Treasury bond funds, or Treasury funds, are mutual funds that invest primarily in United States (US) Treasury bonds, which are marketable, income-producing debt securities issued by the United States government. Since Treasury bonds are backed by the creditworthiness of the US government, most investors consider Treasury funds a safer bond fund choice than corporate or municipal bond funds. Treasury bonds, however, have maturity dates of 10 years or more, making Treasury funds vulnerable to future price swings, prepayment risk, interest rate changes, and default risk. The duration of a Treasury fund can be calculated by finding the weighted average of the time left to the maturity date of each bond in the fund. Treasury funds produce a rate of return that is determined by both the change in the net asset value of the bonds and the value of the interest distributions paid out semiannually.
Interest rate decisions made by the Federal Reserve directly impact the net asset value of government bond funds, especially those containing mortgage-backed securities issued by government lending agencies, Treasury bills, notes, and other securities with maturity dates less than five years. The prices of long-term Treasury funds tend to be market driven. In 2010, Treasury funds posted returns as high as 10 percent, while the short-term funds only performed as high as four percent. Intermediate funds, with maturities of from five to 10 years, yielded from two to five percent in 2010.
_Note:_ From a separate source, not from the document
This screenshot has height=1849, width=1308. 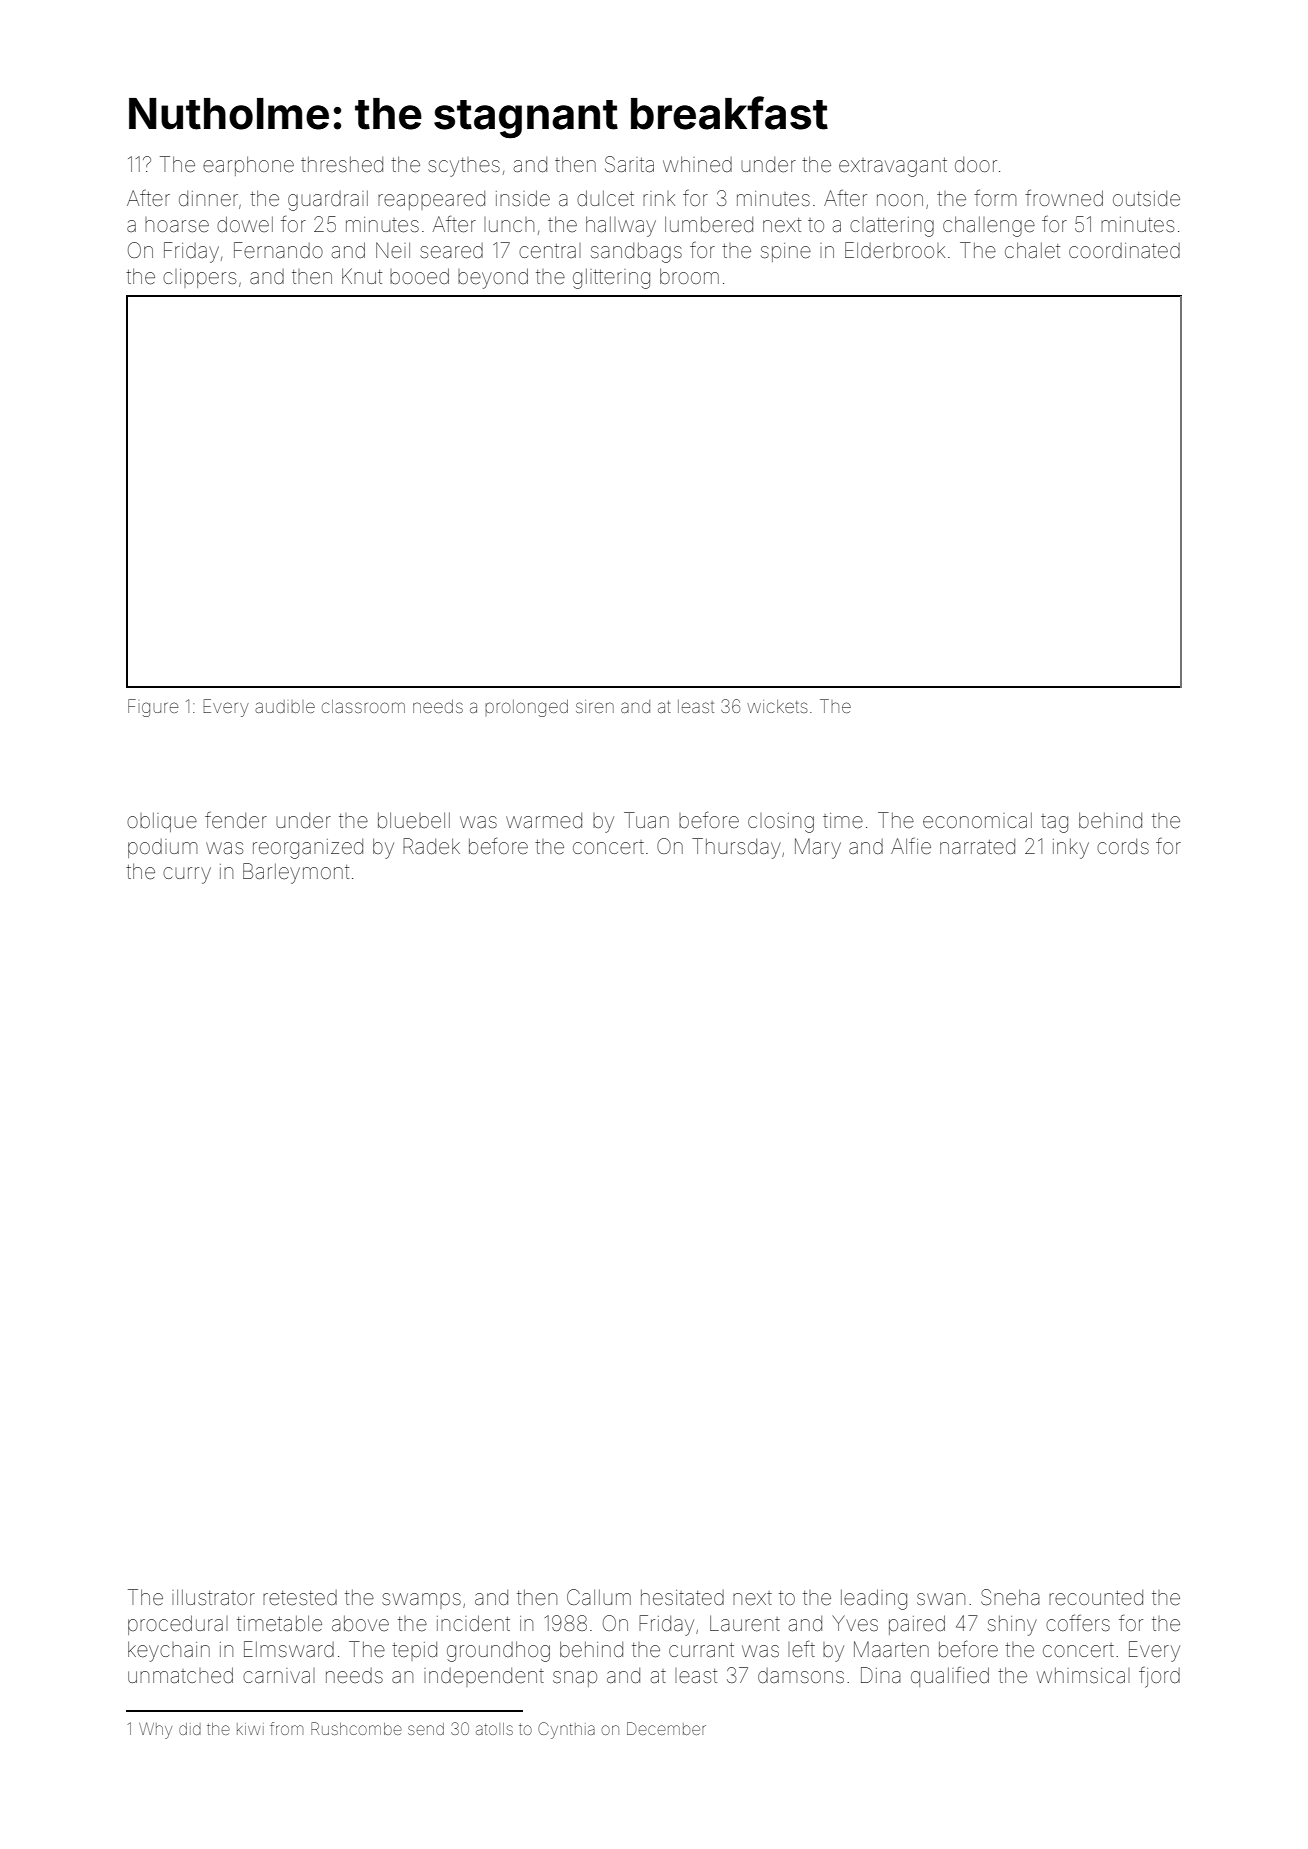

The US government auctions Treasury bonds through noncompetitive and competitive bids. For noncompetitive bids, in which the bidder accepts a set rate, the maximum purchase amount is restricted to $5 million U.S. Dollars (USD). In competitive auctions, in which bidders submit rates that they are willing to pay, the maximum allowed purchase is up to 35 percent of the entire offering. Treasury funds not only contain Treasury bonds, but also some other Treasury securities with longer durations. Many Treasury funds strive to outperform the Long Treasury Bond Index, including Vanguard Long-Term US Treasury (VUSTX), T. Rowe Price U.S. Treasury Long Term (PRULX), and Dreyfus US Treasury Long Term (DRGBX).
Some government bond funds provide protection against inflation in the US economy. In these funds, the rates of return or the principal amounts are linked to the rises and falls in the inflation rate. Different funds offer different inflation protection strategies, making the rates of return variable from fund to fund. Investors should be aware that taxes apply not only to the income of the fund but also to any adjustments made to the principal.